隣家の主婦が私の姿を見て、一瞬まじまじと腹に目を留める。笑顔を作って通り過ぎた。

枝払いの済んだ庭から、空が見える。

今夜は月齢十四の月が中空に見える筈だ。



何日か、夜が過ぎた。

梅雨に入る前の月は、高く美しかった。

遠くから響くオートバイの音に耳を澄ます。

この通りには、もうオートバイは通らない。

涼太からの連絡は、もう来ない。


カフェインは、身体が欲しがらなくなった。

体重はあまり変わらなかったが、自分の腰まわりの変化に驚く。

決意を翻す気はなかったし、どちらにしろ引き返せる時期は過ぎた。

昨日、耳打ちのように言われた「妊娠してるの?」の問いに、笑って答えることができた。

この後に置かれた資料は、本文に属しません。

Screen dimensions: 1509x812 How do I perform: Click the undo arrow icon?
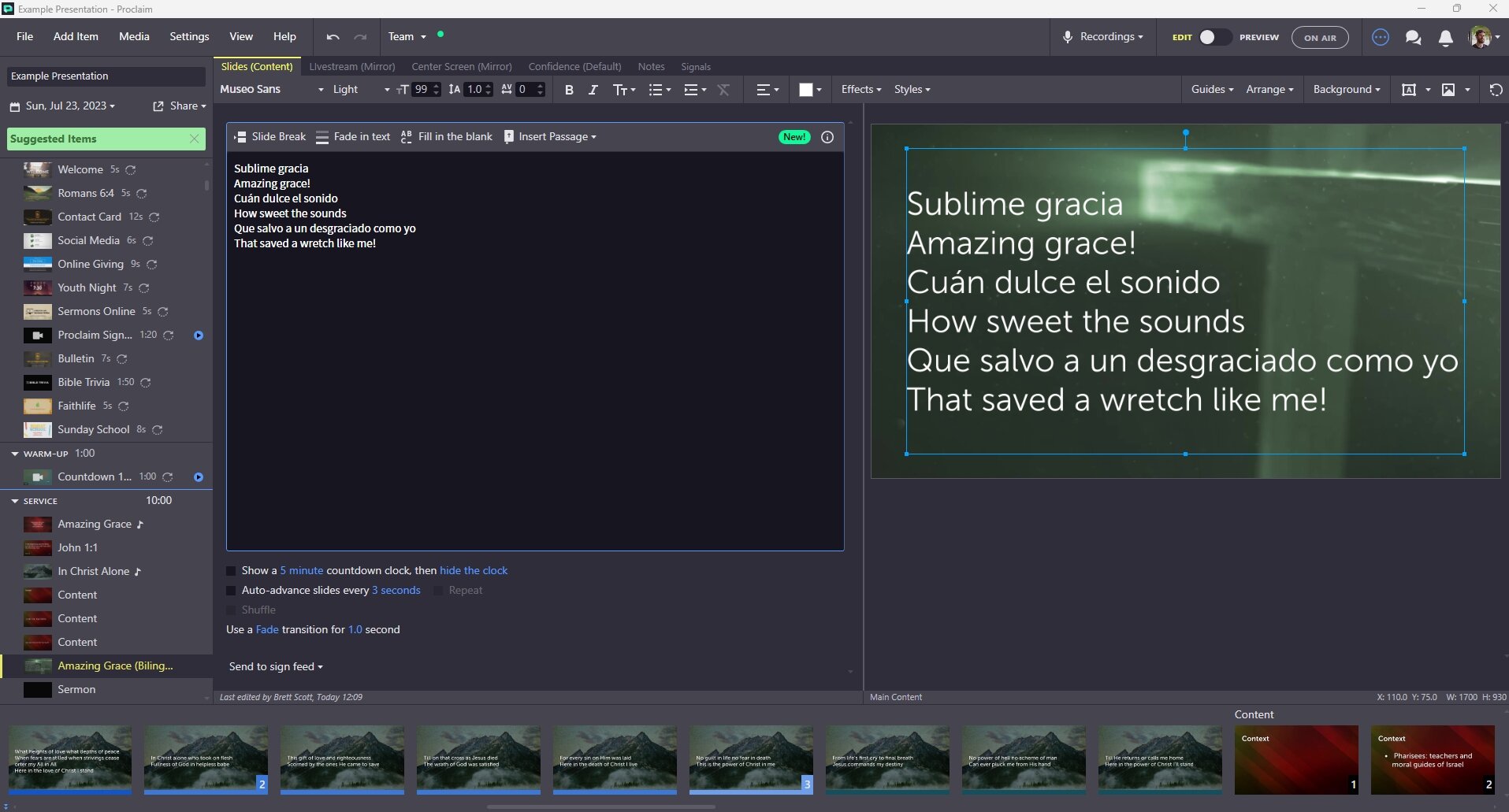[333, 37]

そうです。旦那さんがいないから、せめて子供だけでも持とうと思って。

堂々と答えることが、詮索封じになれば良いけれど。


庭の緑が濃さを増す。

窓を大きく開けて、深呼吸をする。

腹の中で何かがポコリと動く。ここにいる。

高齢の上ひとりなので、常に入院の準備をしておかなくてはならない。

タクシー会社の電話番号を記憶させた携帯電話は、手放せなくなった。


枝を何本かはらっただけの空は狭い。

月は中空を通る時、私に姿を見せる。

足が攣るようになってきたので、ガーデンライトの下に小さな椅子を置いた。

フェンスの外側に人が通ったとしても、それは涼太ではない。

もしも次に涼太に会うことがあるとすれば――夢想に過ぎないことを知っているけれども――不意打ちのように訪れる出会いと激情ではなく、改めてお互いを探しあうことから始めたいと思う。


痛みは少しずつ薄れていく。

私はもう、庭に居ても寂しい顔はしていないはずだ。

流れの中に身を委ねたわけでなく、欲しいものに手を伸ばした充実感がある。

私を今、虚無だと表現する人はいないだろう。

身体という容器の中に詰まった私自信が、うねりながら進みはじめるのを感じる。


目をあげると、葉の隙間の東の空に欠けはじめた月があった。


fin.

最後までお読みいただき、ありがとうございました。

作者としては、これもひとつのハッピーエンドだと思っています。